Comment on SEBI Consultation Paper aims to ease business and boost retail investor participation in public issues. by Makarand Joshi founder partner MMJC and Associates
Below the Comment on SEBI Consultation Paper with the objective of enhancing ease of doing business and increasing the participation of retail investors in public issue by Makarand Joshi founder partner MMJC and Associates
SEBI’s consultation paper (13 November 2025) proposes two key amendments to the ICDR Regulations to
(1) ease IPO compliance and (2) improve retail investor participation.
First, SEBI proposes a mechanism to treat pledged pre-IPO shares held by non-promoters as locked-in by allowing depositories to mark such shares as non-transferable when system-based lock-in cannot be created, supported by mandatory AoA amendments and lender notifications.
Second, SEBI proposes to replace the abridged prospectus with a new, focused “Offer Document Summary”, which will be filed along with the DRHP/RHP and made available separately on websites of the issuer, SEBI, stock exchanges, and lead managers.

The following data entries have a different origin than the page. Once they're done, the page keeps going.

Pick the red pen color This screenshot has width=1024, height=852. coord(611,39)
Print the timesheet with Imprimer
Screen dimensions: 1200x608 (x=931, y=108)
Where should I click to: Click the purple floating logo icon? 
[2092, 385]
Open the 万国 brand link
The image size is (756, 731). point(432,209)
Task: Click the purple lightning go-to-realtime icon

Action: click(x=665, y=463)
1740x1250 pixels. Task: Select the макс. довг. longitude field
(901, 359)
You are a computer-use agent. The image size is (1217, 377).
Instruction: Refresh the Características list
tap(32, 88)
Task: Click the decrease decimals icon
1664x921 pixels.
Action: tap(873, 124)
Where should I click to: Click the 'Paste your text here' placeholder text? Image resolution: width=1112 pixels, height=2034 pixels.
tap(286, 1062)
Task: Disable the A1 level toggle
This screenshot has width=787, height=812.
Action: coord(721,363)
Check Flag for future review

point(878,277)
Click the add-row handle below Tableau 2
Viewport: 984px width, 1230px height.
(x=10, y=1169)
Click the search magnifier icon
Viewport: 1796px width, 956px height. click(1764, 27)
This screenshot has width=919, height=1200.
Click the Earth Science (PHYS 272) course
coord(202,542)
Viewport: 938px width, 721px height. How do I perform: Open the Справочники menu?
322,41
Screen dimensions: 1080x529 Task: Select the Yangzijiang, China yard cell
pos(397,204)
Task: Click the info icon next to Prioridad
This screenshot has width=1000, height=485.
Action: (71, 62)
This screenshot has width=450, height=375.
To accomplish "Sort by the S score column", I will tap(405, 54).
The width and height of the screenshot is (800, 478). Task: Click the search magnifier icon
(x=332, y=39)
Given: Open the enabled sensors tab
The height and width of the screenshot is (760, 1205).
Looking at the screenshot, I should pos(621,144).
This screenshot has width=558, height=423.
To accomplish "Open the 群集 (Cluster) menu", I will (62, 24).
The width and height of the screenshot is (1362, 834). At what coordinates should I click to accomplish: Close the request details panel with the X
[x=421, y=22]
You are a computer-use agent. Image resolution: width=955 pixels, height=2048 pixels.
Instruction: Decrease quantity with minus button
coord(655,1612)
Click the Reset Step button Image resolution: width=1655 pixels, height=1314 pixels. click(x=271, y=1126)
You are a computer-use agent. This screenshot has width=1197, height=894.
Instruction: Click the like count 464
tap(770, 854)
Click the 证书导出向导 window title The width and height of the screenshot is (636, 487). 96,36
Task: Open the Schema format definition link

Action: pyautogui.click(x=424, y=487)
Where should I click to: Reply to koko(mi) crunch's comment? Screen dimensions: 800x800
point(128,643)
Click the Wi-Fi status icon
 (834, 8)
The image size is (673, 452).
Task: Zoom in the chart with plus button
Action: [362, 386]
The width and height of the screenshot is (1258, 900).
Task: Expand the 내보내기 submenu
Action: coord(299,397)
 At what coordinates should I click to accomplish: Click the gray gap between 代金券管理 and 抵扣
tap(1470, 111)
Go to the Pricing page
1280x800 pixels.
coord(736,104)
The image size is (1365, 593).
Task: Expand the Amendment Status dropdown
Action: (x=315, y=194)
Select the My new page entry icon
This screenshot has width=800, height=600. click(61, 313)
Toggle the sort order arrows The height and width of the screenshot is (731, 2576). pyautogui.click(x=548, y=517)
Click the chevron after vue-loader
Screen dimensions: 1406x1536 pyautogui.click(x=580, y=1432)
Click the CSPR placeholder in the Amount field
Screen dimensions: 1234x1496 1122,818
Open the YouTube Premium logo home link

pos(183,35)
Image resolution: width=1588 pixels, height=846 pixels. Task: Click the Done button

The new summary will give retail investors simplified access to key disclosures (risk factors, business, industry, financials, KPIs), while reducing documentation burden for issuers.
Public comments are invited until 4 December 2025.
Quote:
“If these proposals are implemented, they will mainly help smoothen the way information reaches common retail investors. A shorter, standardised Offer Document Summary as against abridged DRHP will make it much easier for investors to quickly understand the fundamentals such as business, financials and key risks without having to sift through hundreds of pages or rely on informal sources."
Quote:
"Most startup founders have traditionally raised funds by pledging their shares. The proposed revision of lock-in rules for pledged pre-IPO shares will now remove a major operational challenge that many companies face, especially when shares are pledged to multiple lenders."